__Exercise goal__
Go through the entries below and tally the lines holding "Tamarack"; please reply with the number only.

__Records for the exercise__
════════════════

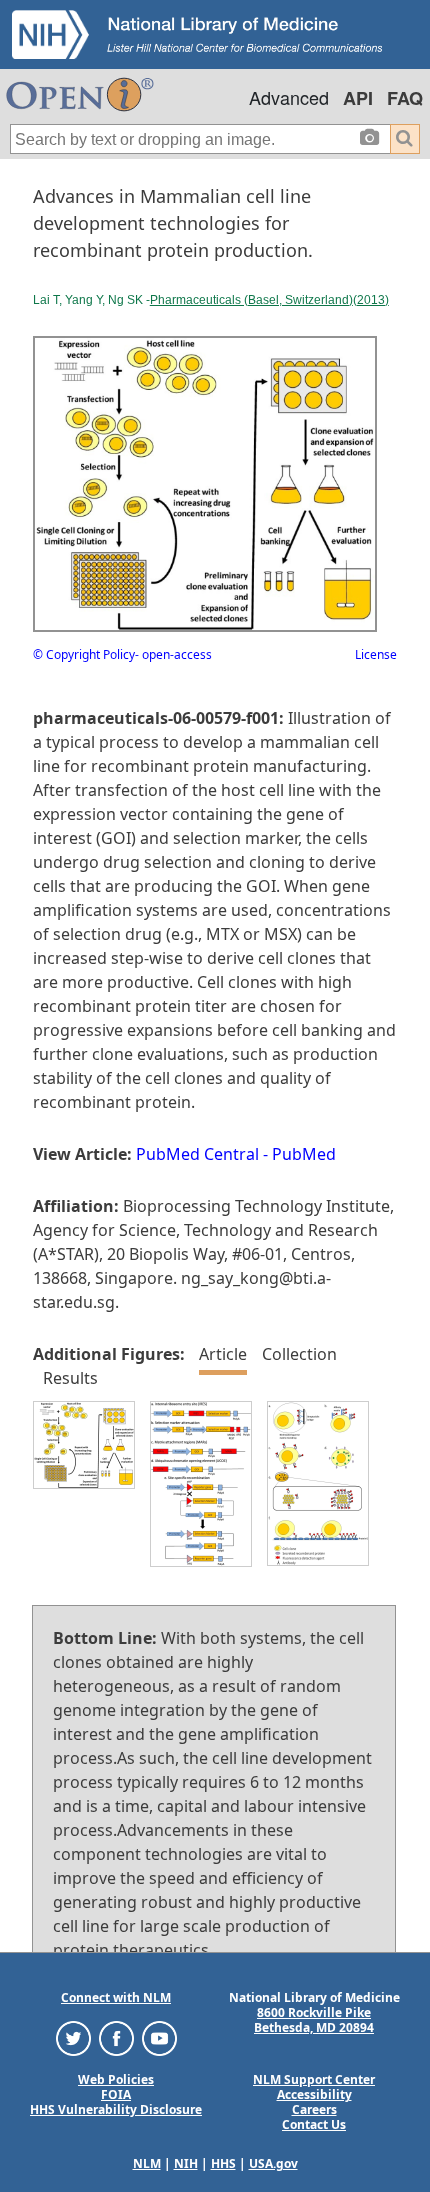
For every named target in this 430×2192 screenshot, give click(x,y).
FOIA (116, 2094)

════════════════

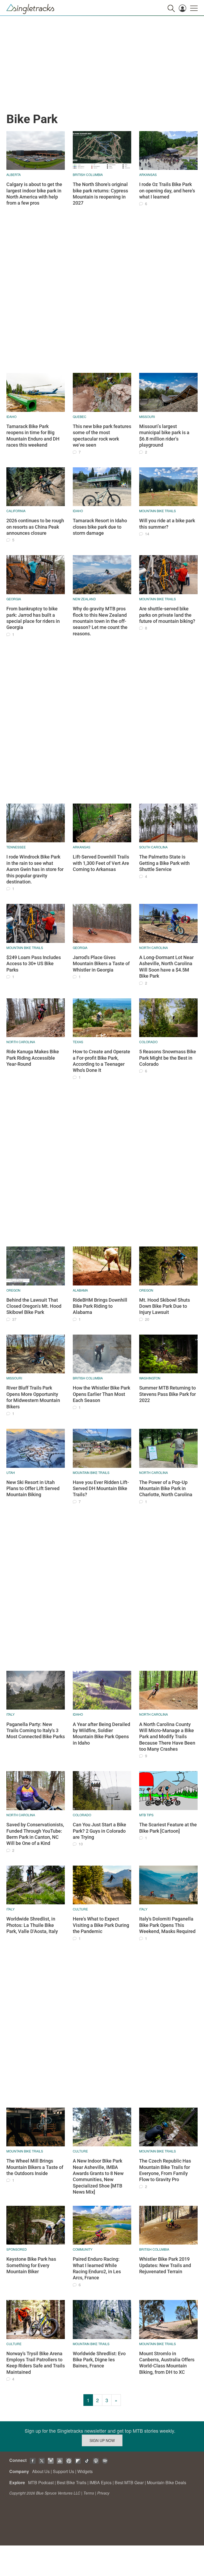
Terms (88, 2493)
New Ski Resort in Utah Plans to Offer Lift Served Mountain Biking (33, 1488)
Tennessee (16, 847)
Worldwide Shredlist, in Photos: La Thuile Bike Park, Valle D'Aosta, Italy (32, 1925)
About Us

════════════════

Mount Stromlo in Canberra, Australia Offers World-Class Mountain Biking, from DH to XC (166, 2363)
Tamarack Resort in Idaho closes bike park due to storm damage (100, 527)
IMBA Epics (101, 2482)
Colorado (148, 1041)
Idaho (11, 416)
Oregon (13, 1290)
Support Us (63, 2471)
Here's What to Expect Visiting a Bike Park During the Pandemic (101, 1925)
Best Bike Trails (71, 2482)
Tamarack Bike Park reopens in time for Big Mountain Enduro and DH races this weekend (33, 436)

════════════════

__Written solution__
2